» What is expected: How many lines in the entries below contain the string "clear", matching case? Reply with the number alone.

□ □ □ □ □ □ □

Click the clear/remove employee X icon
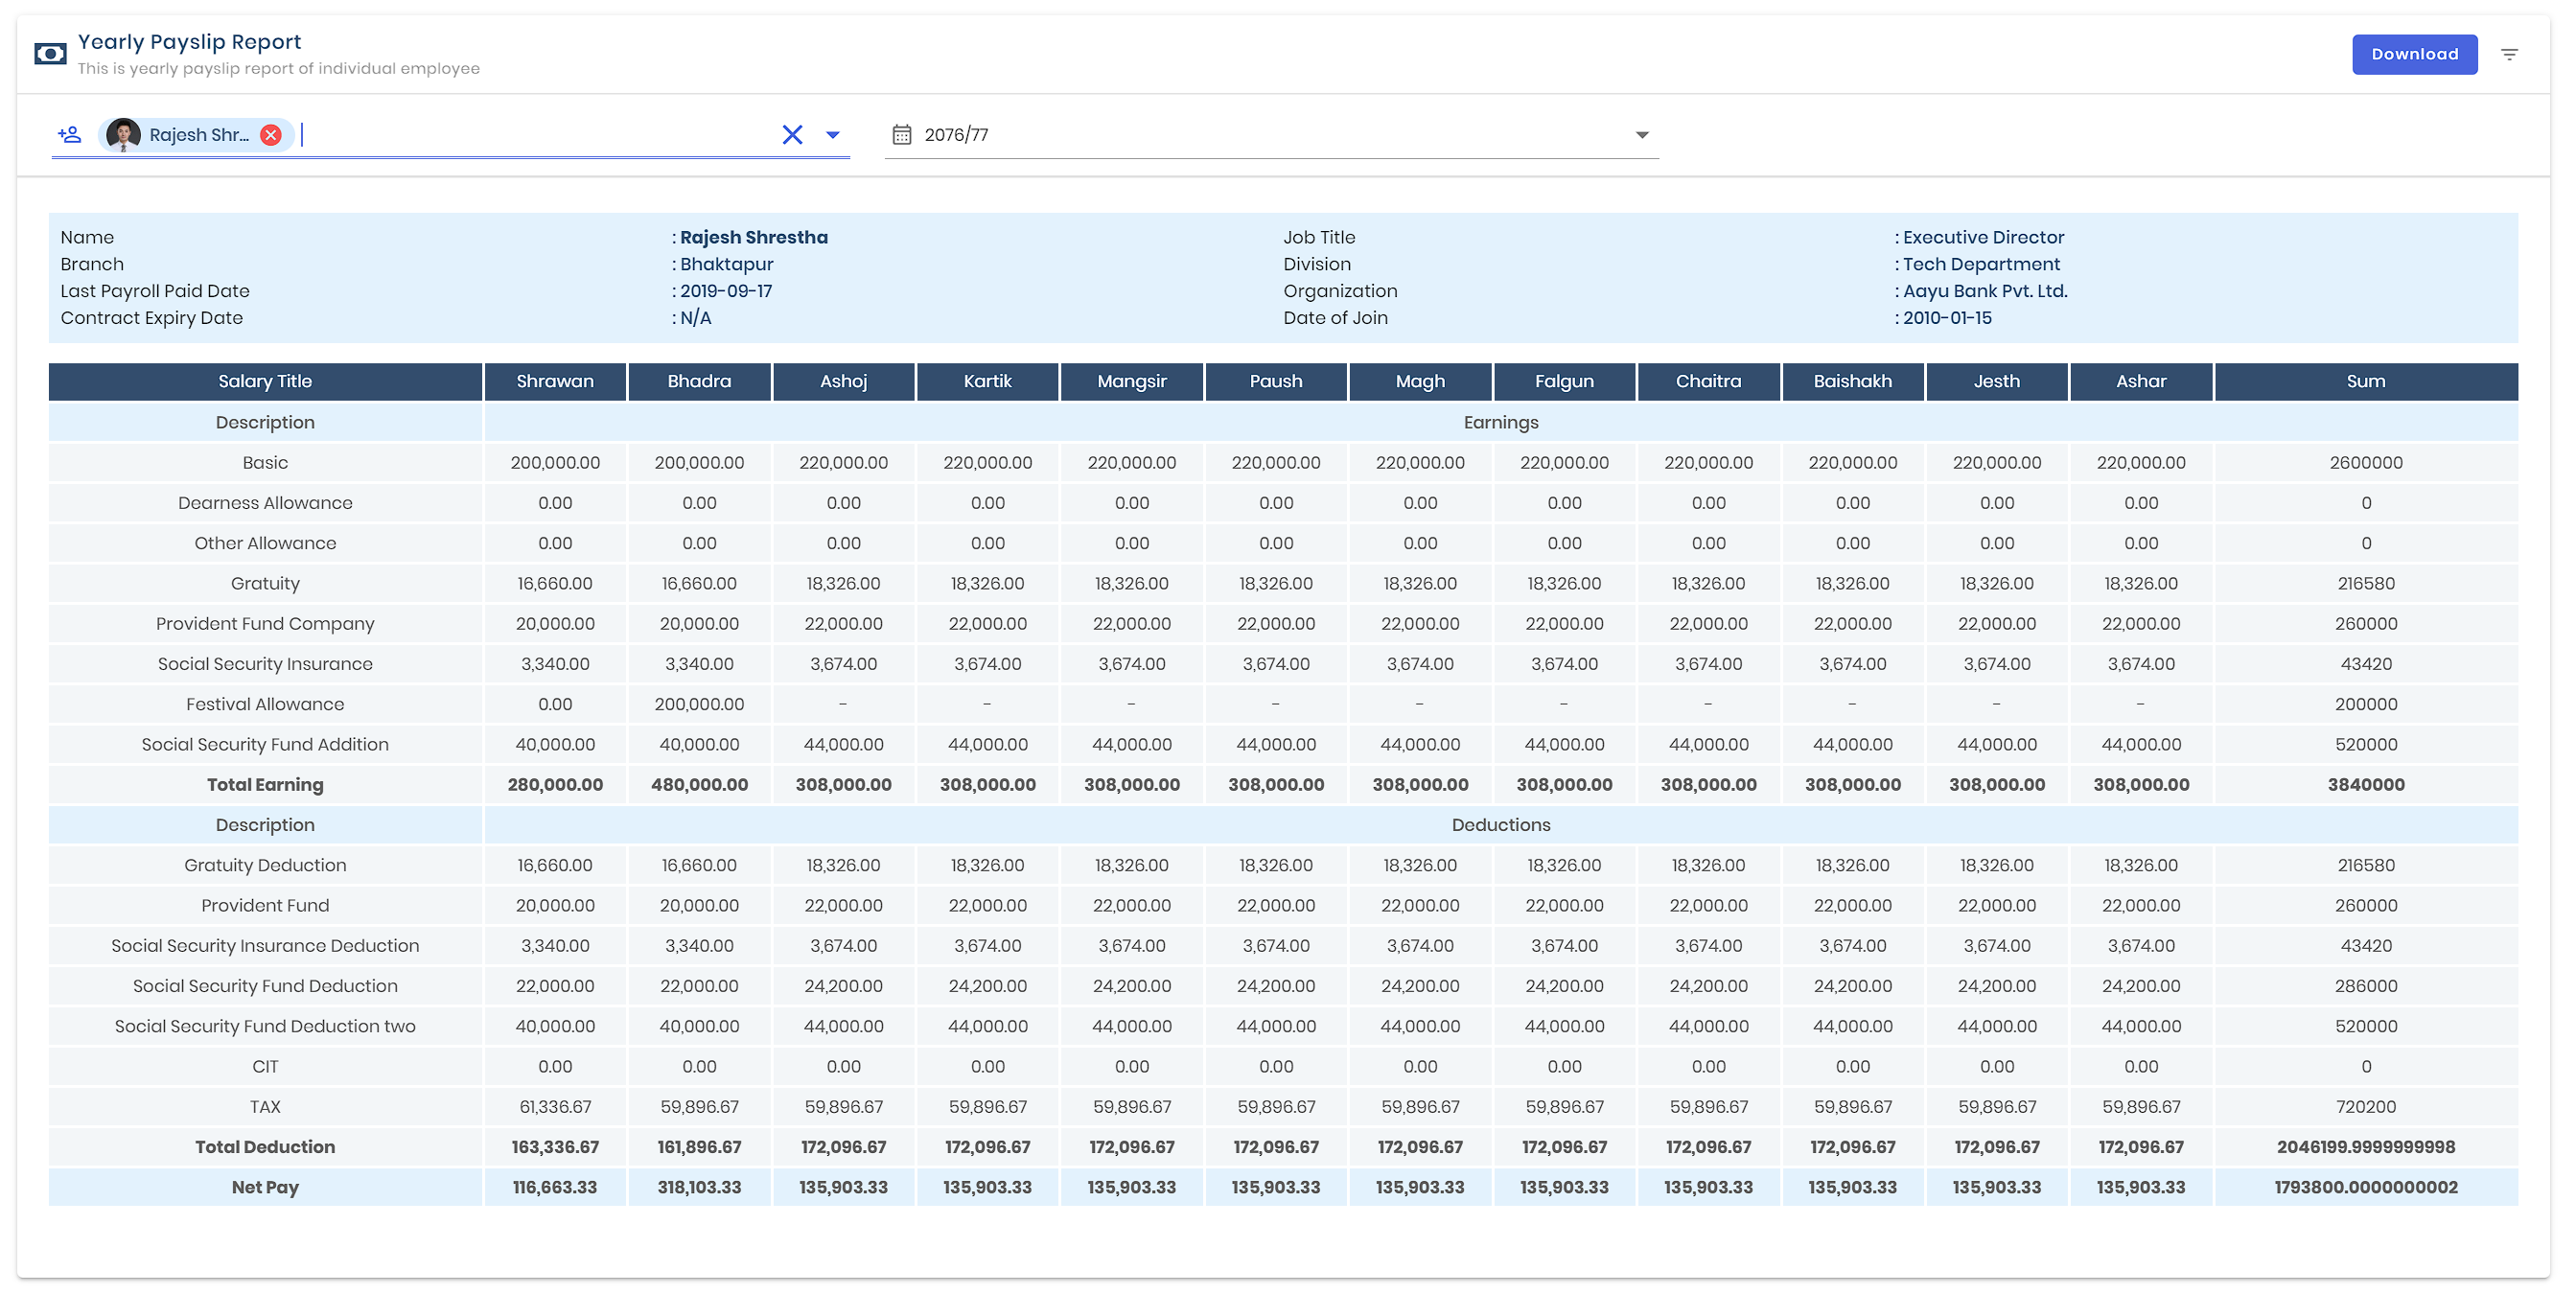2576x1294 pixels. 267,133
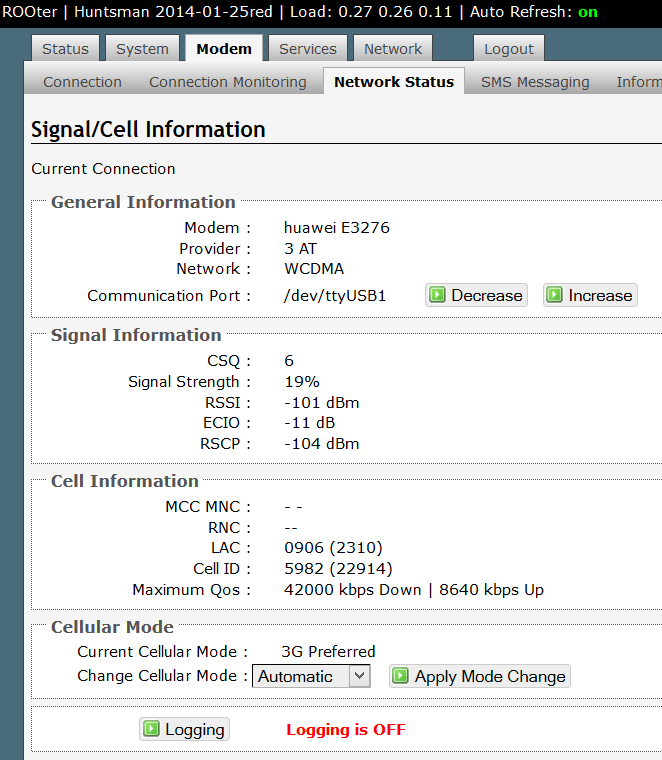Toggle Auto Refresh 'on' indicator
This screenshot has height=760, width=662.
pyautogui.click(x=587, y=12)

□ □ □ □ □ □ □

» Problem solution: 1